VÍCTOR MONTOYA
Bolivia

La Lagartija

Todavía recuerdo a la lagartija que se me metió por el botapie del pantalón y subió por mi pierna con una agilidad que me hizo erizar los pelos. Lancé un grito desesperado y, dándole una palmada que sonó como un sopapo, la aplasté contra mi muslo. Sacudí el pantalón, suponiéndola muerta o herida, pero lo único que cayó al suelo fue su cola que se movía con fruición. El cuerpo de la lagartija desapareció misteriosamente. No supe dónde se metió, sino hasta cuando empezó a salirme una mancha verdosa a la altura de la entrepierna, justo allí donde la piel se levantó en forma de una pequeña salamandra; el cuerpo alargado, la cabeza puntiaguda y las patas extendidas a los costados. Aunque a primera vista parecía un tatuaje chino, me causó una angustia que me dio ganas de morir.

Con el transcurso del tiempo, aquella parte del muslo adquirió una tonalidad negruzca y la piel se me puso rechoncha. Lo peor es que la lagartija, cada vez que yo daba un paso o corría, parecía moverse debajo de mi piel como si estuviese viva. No sentía dolor ni escozor, pero experimentaba una sensación sólo conocida por quienes tienen un reptil encajado en el cuerpo.

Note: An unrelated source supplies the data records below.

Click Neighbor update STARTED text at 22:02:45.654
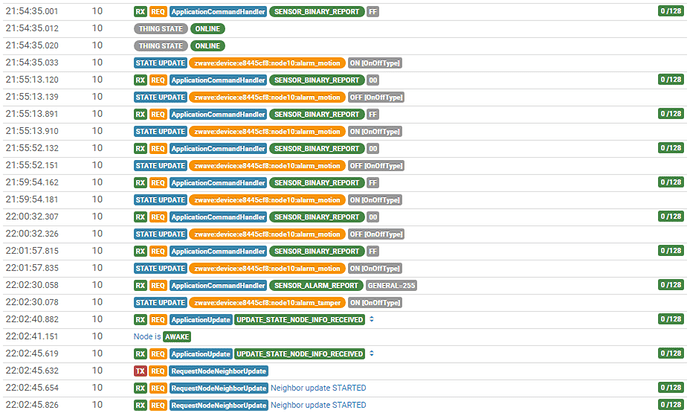[318, 388]
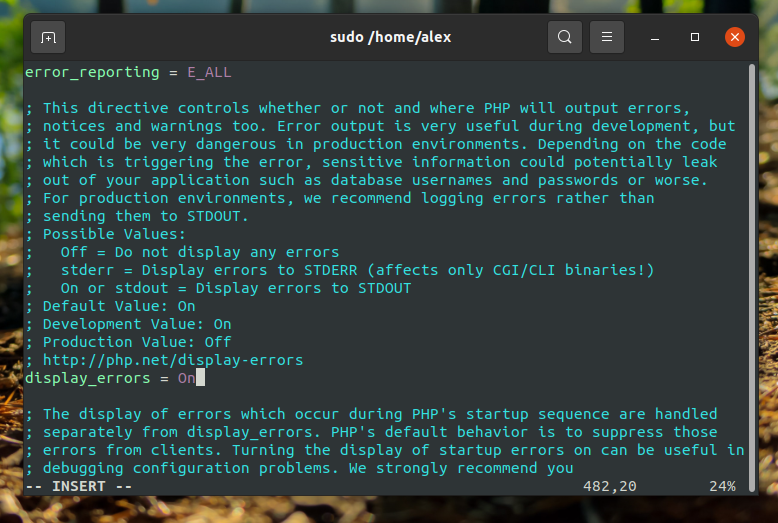Click the error_reporting directive name
The image size is (778, 523).
pyautogui.click(x=92, y=72)

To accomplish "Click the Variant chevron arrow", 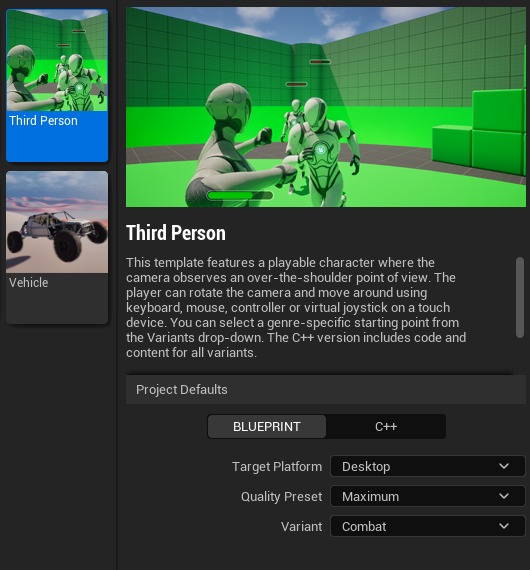I will pos(504,526).
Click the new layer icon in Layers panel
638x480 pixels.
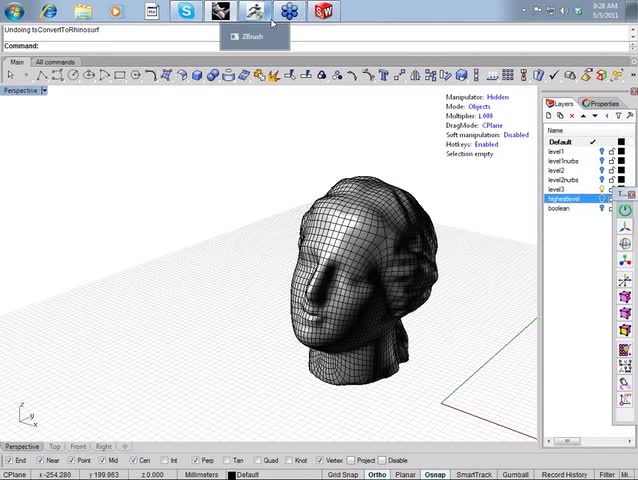click(x=549, y=116)
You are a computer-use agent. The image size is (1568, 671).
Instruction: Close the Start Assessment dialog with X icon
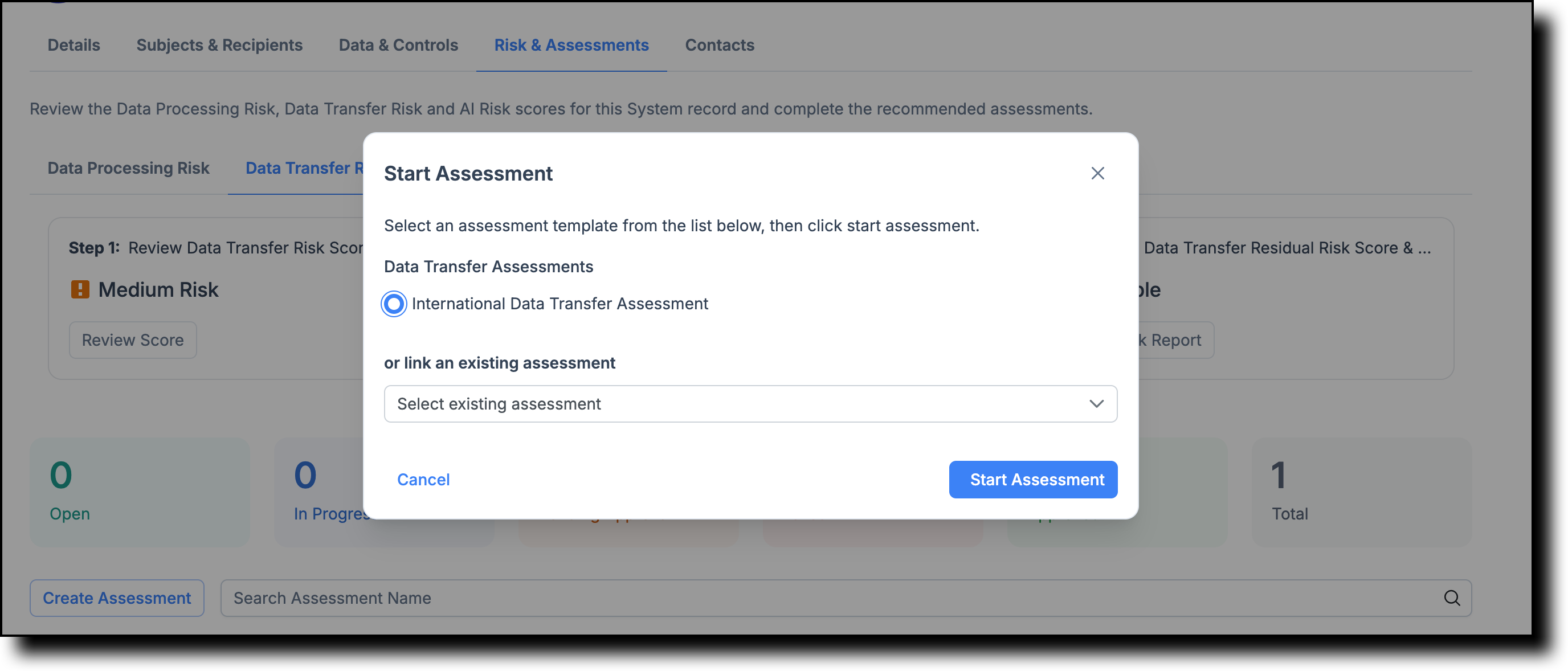1097,173
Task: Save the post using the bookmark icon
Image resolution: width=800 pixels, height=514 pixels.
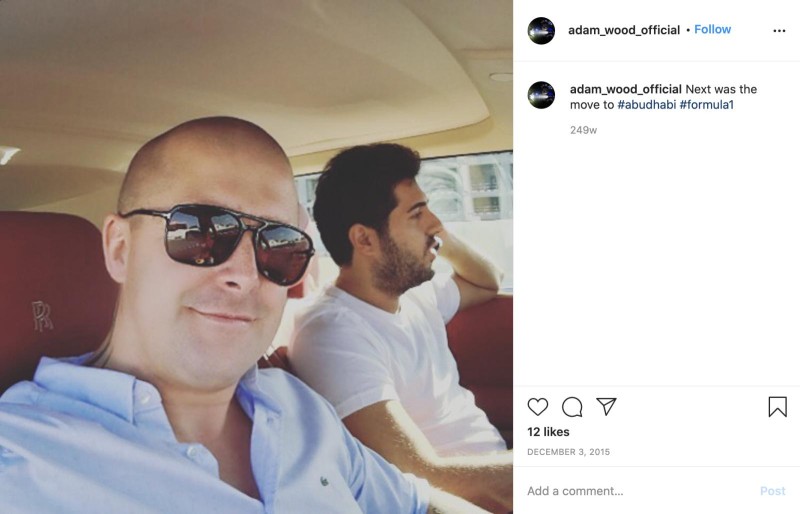Action: click(x=778, y=407)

Este secreto guardé celosamente, hasta que un día, sobrecogido por el miedo de que la lagartija se me metiera en alguna concavidad oscura, decidí consultar con un zoólogo, quien, sin salir de su asombro, me aconsejó visitar a un médico cirujano, para que me extrajera la lagartija y me injertara otra piel sobre la herida. Así lo hice. El cirujano, muy extrañado por el caso, me operó el muslo y me injertó otra piel que, por un error irreversible, resultó ser la piel de otro reptil más escamoso y venenoso.

Desde entonces, en lugar de la lagartija, cargo una serpiente enroscada entre las piernas.

 

La Riada

 

De súbito me sentí arrastrado por una tromba de agua que se encajonaba río abajo, arrasando las cosas y las casas que encontraba a su paso. Quise agarrarme de un árbol cuyas ramas eran peinadas por el viento, pero el árbol se quebró y yo caí sobre la borrasca que, arrastrándome entre guijarros y desechos, me arrojó en una zanja donde viraba el curso del río.

 

Parecía una tormenta en verano, los relámpagos chispeaban en el cielo y las aguas se precipitaban desde la punta de los cerros. Las piedras y los puentes, que hacían de muros de contención, fueron cediendo poco a poco, hasta reventar como diques de corcho. La corriente se hizo invencible y nada pudo resistir su embestida. El caudal del río se multiplicó y la ciudad quedó navegando en sus aguas, mientras el lodo, convertido en ciénaga, iba dando fin con todo vestigio de vida.

 

Aunque a ratos me sentía como Ícaro, el joven que quiso volar como pájaro y se precipitó en su propia destrucción, podía respirar y avanzar contra la corriente. No sé cómo me salvé pero alcancé la orilla, braceando con la desesperación de un náufrago. En derredor estaban los cadáveres que fueron arrastrados y sepultados por la avalancha. De la ciudad no quedó nada, ni siquiera los pájaros que antes trinaban en los huertos. Todo quedó reducido a escombros.

 

El cielo se despejó y llegaron los helicópteros de salvación. Una tropa de soldados organizó una patrulla de rastreo y se dio a la búsqueda de las víctimas del desastre. Siete días y siete noches se buscó todo indicio de vida. No quedó ni un pedazo de tierra sin escarbar, pero no dieron más que con un perro herido que vagaba sin consuelo y con el cuerpo de una mujer moribunda que yacía en un recodo, donde la riada la empujó después de desvestirla; tenía la cara desfigurada, los brazos torcidos, las piernas cruzadas alrededor del cuello y los cabellos apelmazados por el lodo.

 

Los soldados, que me encontraron por el rastreo de los perros, no podían acreditar que todavía estuviese con vida. Me subieron a una camilla y me condujeron al hospital de primeros auxilios, donde me cortaron y zurcieron el cuerpo. Mas de esta experiencia prefiero no hablar, porque es el episodio más cruel que recuerdo de la pesadilla.